Высоты куда как страшны, и ужасы по дороге, все верно.
И были цветки миндаля, и рассыпались каперсы.
От взрывной волны лопнула «серебряная цепочка» нательного креста, а на руке позолоченный браслет наградных часов, «золотая повязка».
Только на колесе, что обрушилось над колодезем, Губкин споткнулся. Не мог уразуметь, что это значит.
Сколько ни ломал голову, никак.
Между тем мрак начинал рассеиваться, сверху лился какой-то свет.
Посмотрел туда Губкин и увидел белый вертящийся кружок, наполненный сиянием.
Вот оно, колесо! И колодезь.
Очень возможно, что это не Губкин к нему летит, а оно само на него обрушивается.
И колесо упало на него, окатив светлыми брызгами. Обновленный этим искристым омовением, Губкин оказался на зеленом лугу, переливающемся от росы.
Кроме радужных бликов ничто здесь не двигалось. Мир замер, осиянный утренним светом.
Поднял Губкин глаза, чтоб посмотреть на Судию, но зрение не вынесло Сияния. Ничего он не увидел, кроме Силуэта, не такого громадного, как ожидал Губкин.
Не было ни вопрошания, ни внушения, о каких можно прочесть в иных божественных книгах. И губкинские сопровождающие тоже безмолвствовали. Заступник стоял, почтительно склонив голову. Бес, который у Губкина был какой-то хмурый, лядащий, закрыл рожу когтястыми руками.
«Скучный ты человек, Александр», – не слухом, а как-то иначе услышал Губкин обращенные к нему слова. Удивительней всего показалось ему, что в них явственно ощущалась улыбка. Как будто скучность – качество положительное, но немного смешное.
И еще было сказано: «Пошел вон, Алексофаг, ты свое дело исполнил. А ты, Андралекс, дай ему одежд со своего плеча. Там, наверху, понадобятся».
Свет вспыхнул еще ярче, и Губкину пришлось крепко зажмуриться. Когда он вновь осторожно приоткрыл веки, Судии перед ним не было. Мир потускнел и померк.
Зато и бес Алексофаг исчез. Ангел же, которого звали почти так же, как Губкина, снял с себя тонкое белое одеяние и набросил на подопечного. Это было что-то вроде халата, совсем невесомое. Губкин про себя назвал одеяние «хламидой». Как-то оно звучало торжественней, чем «халат».

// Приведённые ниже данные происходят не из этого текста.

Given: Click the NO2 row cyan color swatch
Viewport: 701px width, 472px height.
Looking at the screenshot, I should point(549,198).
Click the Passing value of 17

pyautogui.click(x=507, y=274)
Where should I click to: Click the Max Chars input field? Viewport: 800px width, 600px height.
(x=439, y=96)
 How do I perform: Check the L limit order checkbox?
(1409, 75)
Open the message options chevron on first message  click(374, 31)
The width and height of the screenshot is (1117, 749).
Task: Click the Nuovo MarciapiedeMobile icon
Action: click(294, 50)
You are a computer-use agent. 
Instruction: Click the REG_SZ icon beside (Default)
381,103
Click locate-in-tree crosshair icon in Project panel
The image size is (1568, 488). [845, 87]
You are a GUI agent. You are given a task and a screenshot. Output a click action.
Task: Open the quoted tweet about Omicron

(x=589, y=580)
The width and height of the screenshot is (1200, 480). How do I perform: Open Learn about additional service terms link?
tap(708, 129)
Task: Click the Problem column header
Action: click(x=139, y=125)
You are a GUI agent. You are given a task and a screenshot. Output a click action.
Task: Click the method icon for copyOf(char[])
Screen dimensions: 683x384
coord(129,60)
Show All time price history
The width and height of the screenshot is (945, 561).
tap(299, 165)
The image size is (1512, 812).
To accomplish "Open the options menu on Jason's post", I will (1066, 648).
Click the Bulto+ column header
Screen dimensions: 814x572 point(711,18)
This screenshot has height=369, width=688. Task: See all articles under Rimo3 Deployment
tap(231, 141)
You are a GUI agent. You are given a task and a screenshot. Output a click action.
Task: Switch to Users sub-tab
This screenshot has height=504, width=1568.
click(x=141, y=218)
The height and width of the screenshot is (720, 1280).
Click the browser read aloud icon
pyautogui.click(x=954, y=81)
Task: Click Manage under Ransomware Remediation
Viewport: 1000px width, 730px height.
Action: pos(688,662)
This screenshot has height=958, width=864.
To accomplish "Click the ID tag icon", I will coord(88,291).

Под хламидой у Андралекса оказалась другая, точно такая же. Ее ангел тоже снял и опять надел на Губкина. И снова, и снова, и снова.
В исторических книжках Губкин читал, что в средневековой Руси самой почетной наградой почиталась шуба, жалованная с царского плеча. А тут не с царского, с ангельского! Да сколько!
– Спасибо, мне хватит, – пробовал воспротивиться Александр, но Заступник не слушал.
Он все надевал и надевал на него хламиды, а они не кончались. Губкин уж и со счета сбился. Но ни тяжести, ни стесненности в движениях не ощущал, лишь приятное тепло.
«Всё, – наконец вздохнул Ангел, как показалось, с беспокойством. – Больше нельзя. Буду молиться, чтоб хватило. И ты молись».
Он взял Губкина, укутанного, как луковица, в сто-одежек-без-застежек, за руку, потянул кверху, и они вдруг устремились ввысь.
Вот они, мытарства, сейчас начнутся, догадался Александр, но испугался несильно. Во-первых, Заступник с ним, а во-вторых, ангельские одежды придавали храбрости. Доспехов прочнее не бывает.
Смущало лишь одно. Из священных книг достоверно известно, что новопреставленная душа бывает истязаема мытарствами на третий день после выхода из плоти, потому и возносят в храме особые молитвы во души поддержание. Но три дня ведь не прошло!
Хотя кто знает, сколько времени в земном исчислении поднимался он в колодезе? Чувствовал себя Губкин так, будто ему не тридцать два года, а вдвое больше.
Нельзя, однако, сказать, чтобы этот хронологический казус занимал его очень сильно. Слишком много поразительного было вокруг.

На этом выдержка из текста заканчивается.